At the hand of Italian artisans and their quest for precision, polenta di mais evolved from multiple-pass reduction milling. American cornmeal and grits, in contrast, evolved as a contest to mill corn easily and get it into the pot with utmost speed. Nearly all corn milling in pre-industrial America was single pass, yielding grist with a wide range of particle sizes. American millers were derided in Europe for being impatient “single pass” technicians. Ultimately, when one compares polenta di mais to grits, cornmeal, or corn flour, it is reduction milling that sets polenta apart visually, texturally, and even in terms of flavor. Predominantly made from otto file, or eight-row flint over the last few centuries, polenta di mais in Italy (and at Anson Mills) has a different flavor profile, a different finished mouthfeel, and a different textural makeup than mush made from Southern heirloom dent, coarse cornmeal, or grits. Simply, we grow Italian heirloom corns and mill them with 17th and 18th century European artisan techniques to achieve the various heritage forms of polenta di mais.

So if you were wondering whether at Anson Mills polenta, grits, cornmeal, or corn flour are all the same thing, the answer is an emphatic NO. Elsewhere, with the exception of the best farms and mills in Italy, all bets are off.

White versus Yellow Corn

Folks often ask us which is better, white or yellow corn? Native Americans grew corn of every color, of course, and even in Charleston today, the best of the heirloom kitchen, mill, and whiskey corns that survived into modern times are, in order of flavor diversity, red, blue, purple, pink, orange, white, and yellow. Our slightly unsatisfying answer to the question of white versus yellow heirloom corns is this: white corn is generally less manipulated from its Native American antecedents than yellow corn, even if both are equivalent-era heirloom varieties. White flavor traits are mineral, floral, and dairy up front supported by lovely sweet and cream corn aromas and flavors. Yellow corn says “corn” robustly up front: roast corn, sweet corn, cream corn, and parch corn, a mélange of corn flavors and aromas with distinct mineral and citrus nuances underneath.

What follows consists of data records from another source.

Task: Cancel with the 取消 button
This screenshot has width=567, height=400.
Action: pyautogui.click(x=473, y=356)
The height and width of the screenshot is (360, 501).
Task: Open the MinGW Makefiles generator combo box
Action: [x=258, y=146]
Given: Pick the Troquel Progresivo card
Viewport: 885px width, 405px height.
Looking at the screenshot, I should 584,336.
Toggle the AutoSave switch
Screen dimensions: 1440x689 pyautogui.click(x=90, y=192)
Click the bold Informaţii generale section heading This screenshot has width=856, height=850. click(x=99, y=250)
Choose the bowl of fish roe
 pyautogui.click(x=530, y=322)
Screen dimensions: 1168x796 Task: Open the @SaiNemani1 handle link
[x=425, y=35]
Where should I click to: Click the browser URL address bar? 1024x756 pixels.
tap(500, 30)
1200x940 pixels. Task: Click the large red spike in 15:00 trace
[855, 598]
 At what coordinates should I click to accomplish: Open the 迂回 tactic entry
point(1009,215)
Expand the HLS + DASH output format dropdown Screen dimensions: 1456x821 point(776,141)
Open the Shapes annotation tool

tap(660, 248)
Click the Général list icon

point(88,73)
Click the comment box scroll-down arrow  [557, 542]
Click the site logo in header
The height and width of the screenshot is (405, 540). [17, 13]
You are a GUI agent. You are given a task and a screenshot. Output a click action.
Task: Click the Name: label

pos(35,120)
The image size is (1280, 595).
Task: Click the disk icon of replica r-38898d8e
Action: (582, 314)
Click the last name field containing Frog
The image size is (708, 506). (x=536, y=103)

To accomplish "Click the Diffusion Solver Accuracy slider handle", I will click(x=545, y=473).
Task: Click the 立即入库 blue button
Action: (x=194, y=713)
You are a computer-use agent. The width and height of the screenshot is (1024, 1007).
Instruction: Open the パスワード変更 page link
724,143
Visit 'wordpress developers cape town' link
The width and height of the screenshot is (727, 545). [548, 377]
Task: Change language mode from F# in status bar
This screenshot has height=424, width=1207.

And how about hominy? Anson Mills grows specific Southern heirloom corn varieties that were popular hominy corns during the 19th century—and some from much earlier. In America we know hominy as dried whole kernel corn that has been first steeped and then cooked in a culinary lime solution to remove the outer clear coating of the corn kernel, or pericarp, and also to work a miraculous nutrition and flavor transformation within the kernel in a process called nixtamalization. Fresh hominy can be used as is for stews (posole in Spanish), or it can be ground, still wet, to masa or chopped into fresh hominy grits (an extinct foodway). Or it can be dried to make whole hominy (also known as posole or hominy). Dried hominy can then be milled to grits or cornmeal (both are extinct in the United States), or to flour (called “instant masa”). This next definition of hominy is arcane: hominy grist (not “grits”) is any fresh-milled corn grits that comes out of a stone mill. The last statement about hominy is a classic Southern take on confusing terms: the popular Southern term for a dish of freshly prepared coarse grits is “hominy.” In New Orleans and now fading in other Southern ports, whole hominy is called “big hominy” and freshly prepared coarse grits is called “little hominy.”